Från tre världar till många
Tankar om en berättandets etnografi
DOI:
https://doi.org/10.54807/kp.v15.28852Nyckelord:
narration, narrative analysis, folkloristic analysis, three-partite model, taleworldAbstract
During the last decades the interest in narratives has been increasing within several academic disciplines. Although folklorists have analyzed narratives since the days of the Grimm brothers, we still can use some of the aspects put forward by literature scholars, oral historians, social psychologists, and discourse analysts.

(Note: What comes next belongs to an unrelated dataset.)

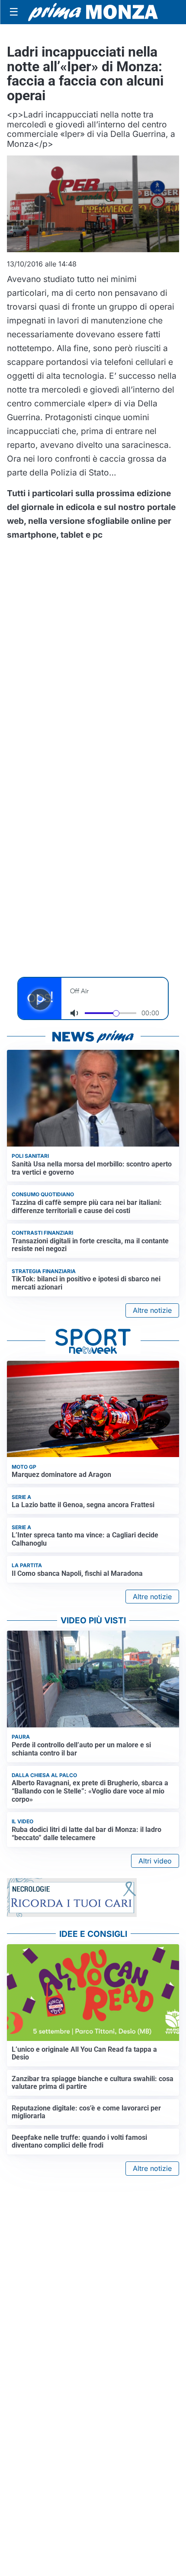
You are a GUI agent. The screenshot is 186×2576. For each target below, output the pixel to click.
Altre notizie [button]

Our folkloristic expertise, as I see it, lies in promoting the central role of the fieldwork, in the well-developed methods for meticulous text analyses, and in our focus on the cultural aspects of human life. The three-partite model suggested by Katharine Young gains analytical strength from its ability to join text analysis with performance analysis. In my article, I suggest that Young's model could be enlarged to comprise also geographical, chronological, and emotional worlds, as well as worlds defined by actors and deeds. Another suggestion is to regard each single episode in a life history narrative as located in a taleworld of its own, the narrator assuming the role of a filmmaker, taking his audience abruptly from one cut to the next. Such an approach, to my mind, makes it easier to separate emotions and attitudes embedded at different levels in the narrative and the narrative situation.